Now that the U.S. “fiscal cliff” has been pushed off the front pages for a couple of months, perhaps some attention can be given to a far more ominous cliff of U.S. origin the world actually went over on January 1. That was the day that FATCA – the Foreign Account Tax Compliance Act – officially came into force.
Passed in 2010 by the U.S. Congress, this act requires all foreign financial institutions – banks, credit unions, pension managers, insurance companies, etc. – to find out who among their clients might be U.S. citizens, or “U.S. Persons” (green card holders), and send details of their account balances and transactions to the U.S. Internal Revenue Service. FATCA’s goal is to catch U.S. tax cheats with offshore accounts.
Driving this tax jihad is the fact that the U.S. is one of only two countries in the world that levies income tax based on citizenship rather than residence. There are seven million U.S. expatriates around the world who are now caught up in this, and an estimated one million of those live in Canada. They include people who left the U.S. decades ago and are now citizens of other countries, people whose only connection to the U.S. is that one of their parents is an American, and people born in the U.S. but left as children. In the eyes of Uncle Sam they are all taxpayers.
FATCA represents the
most egregious example of extra-territorial reach the U.S. has ever attempted. It
will turn all the world’s banks into IRS auditors – at their own expense of
course – and apply US tax law on every country that allows it to happen. Its
impact is so onerous that, while the Act is now legally in force,
implementation has been delayed several times. The IRS has still not
published the final regulations needed for compliance with FATCA, and the
world’s banks have been given another year – to January 1, 2014 – to get their
reporting systems in order. FATCA is so complex that it is expected to take
several years for the entire reporting system to be phased in.
Why should we care? Because the Harper government is in the middle of negotiations with the U.S. to produce an intergovernmental agreement (IGA) that would impose U.S. tax law on Canada and turn Canadian banks into IRS auditors. Should this go forward, it would represent a colossal surrender of Canadian sovereignty and likely violates the Canadian Charter of Rights and Freedoms.
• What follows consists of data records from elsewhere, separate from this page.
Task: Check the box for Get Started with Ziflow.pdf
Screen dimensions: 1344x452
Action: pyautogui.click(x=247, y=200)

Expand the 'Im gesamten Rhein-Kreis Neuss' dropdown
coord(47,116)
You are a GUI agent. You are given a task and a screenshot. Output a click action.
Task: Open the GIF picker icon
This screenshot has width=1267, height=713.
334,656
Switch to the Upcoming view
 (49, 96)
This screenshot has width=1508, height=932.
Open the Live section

When initially approved in 2010, FATCA’s aim was to have every bank in the world enter an agreement with the IRS to show that it had taken steps to identify any Americans who might be account holders, and send their financial data to the IRS. The massive club wielded by the IRS to ensure compliance was quite simple – don’t do it and we’ll withhold 30 per cent from every U.S.-origin financial transaction that goes through your bank.
Canadian banks recognized immediately that such a system would violate all manner of federal and provincial financial privacy rules, and violate non-discrimination statutes in the Charter. They also recognized that the costs of complying with FATCA would be huge, and that the IRS “club” was so draconian that they could hardly thumb their nose at the United States. This is classic rock and hard place territory.
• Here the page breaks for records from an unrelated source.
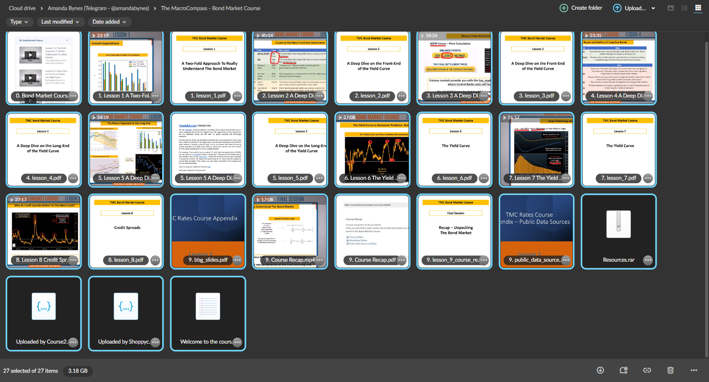The image size is (709, 382).
Task: Send selected files to chat
Action: pyautogui.click(x=623, y=370)
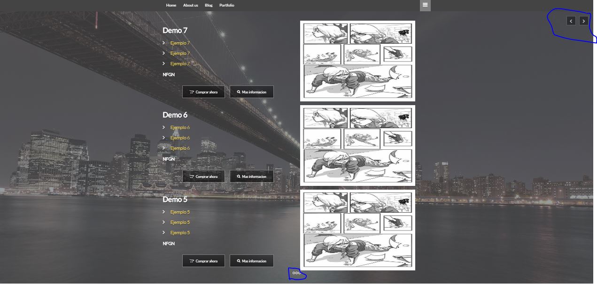Image resolution: width=597 pixels, height=284 pixels.
Task: Click the next slide arrow
Action: 583,21
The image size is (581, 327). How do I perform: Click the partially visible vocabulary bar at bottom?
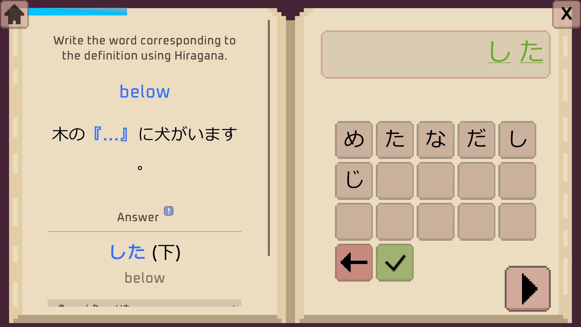(144, 303)
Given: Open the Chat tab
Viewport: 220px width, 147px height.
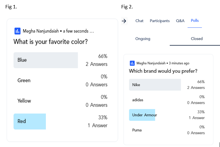Looking at the screenshot, I should click(x=139, y=21).
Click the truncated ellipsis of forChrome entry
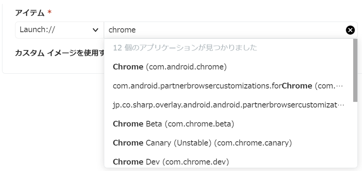Image resolution: width=362 pixels, height=171 pixels. (x=341, y=86)
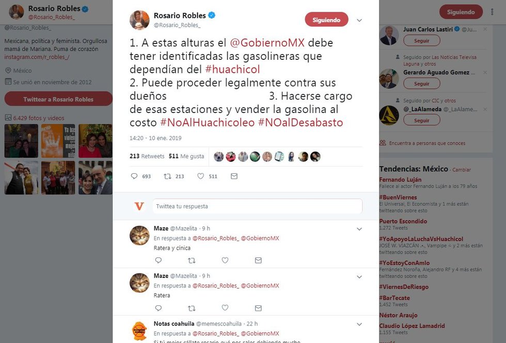Like Maze's reply 'Ratera y cínica'
Image resolution: width=506 pixels, height=343 pixels.
coord(225,260)
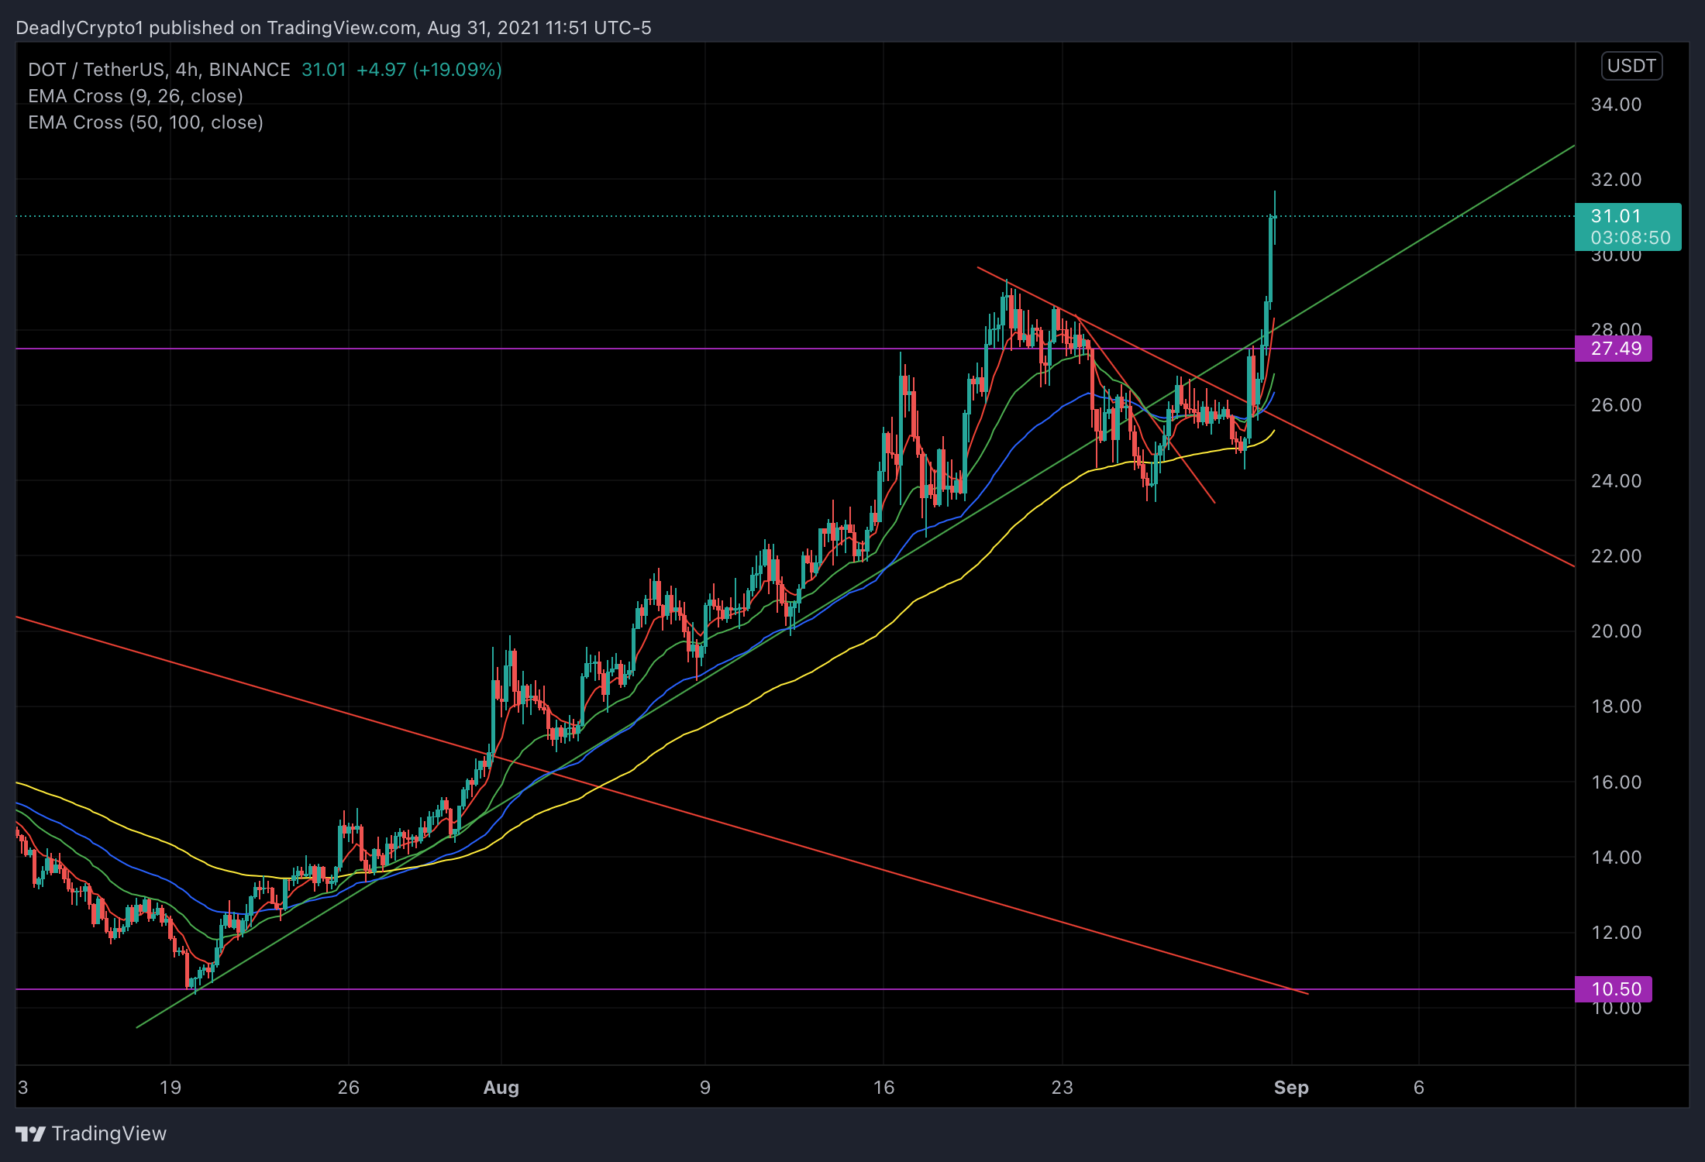Click the TradingView wordmark text
Screen dimensions: 1705x1162
pos(109,1134)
The solution – from the banks’ perspective – is to get Ottawa to sign an agreement with the U.S. that lets the banks report not to the IRS, but to the Canada Revenue Agency through existing forms and channels. This is seen as the lesser of two evils, and Ottawa appears to agree with them. Interestingly, this will significantly reduce the banks’ FATCA implementation costs by transferring the reporting responsibilities to CRA. In effect, Canadian taxpayers will be paying for the IRS audit costs.
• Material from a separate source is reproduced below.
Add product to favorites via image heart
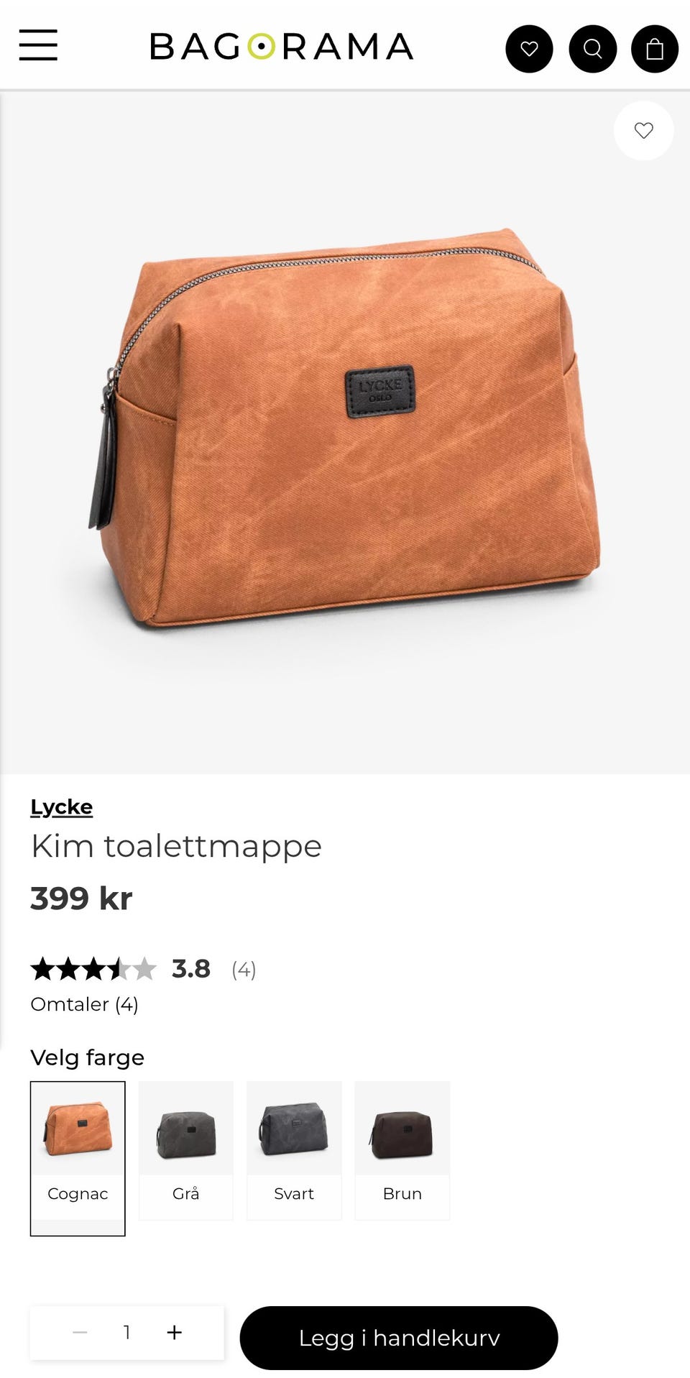690x1378 pixels. point(644,130)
It’s clear that the Harper government recognizes the sensitive nature of signing such a tax agreement with the U.S., because the plan is not to bring the details of such an agreement before Parliament, but instead simply seek Parliamentary approval (in another omnibus bill?) of an authorization to conclude a deal. The public will never see what Ottawa is giving the Americans until after it has been signed.
Where this might fall apart (and save both Canadian sovereignty and Canadian dignity) is through the application of the Charter. While an IGA helps the banks lower their costs, they still have to ask all their account holders if they are “U.S. Persons,” and that very question violates Charter provisions that prohibit discrimination on national origin or ethnicity. To put this in context, ask yourself what would happen if a bank, or any organization, sent out a questionnaire to account holders asking them if they are Muslims or Jews?
Peter Hogg, one of Canada’s leading Constitutional experts, sent a letter to the Finance Department last November, outlining a number of Charter concerns with any tax agreement signed with the U.S. – but he declined to make the letter public because he was attempting to arrange a meeting to discuss the issues.
If a tax IGA with the U.S. violates Canadian Charter rights, the question for Ottawa is, how would they get around it? Ottawa has never invoked the notwithstanding clause, and it’s hard to believe that even a Conservative government would do so for an agreement that has absolutely no benefit for Canada.
This issue – of huge significance to any Canadian who is a taxpayer or has a bank account (they will be paying for all this) has so far flown well below the radar. The U.S.-Canada talks on an agreement are shrouded in secrecy, neither opposition party has said a word about it, and the media pays very sporadic attention to it. That all has to change before the government signs away the country’s sovereignty.
Eds Note: This updated version clarifies the time frame for implementation of the Foreign Account Tax Compliance Act.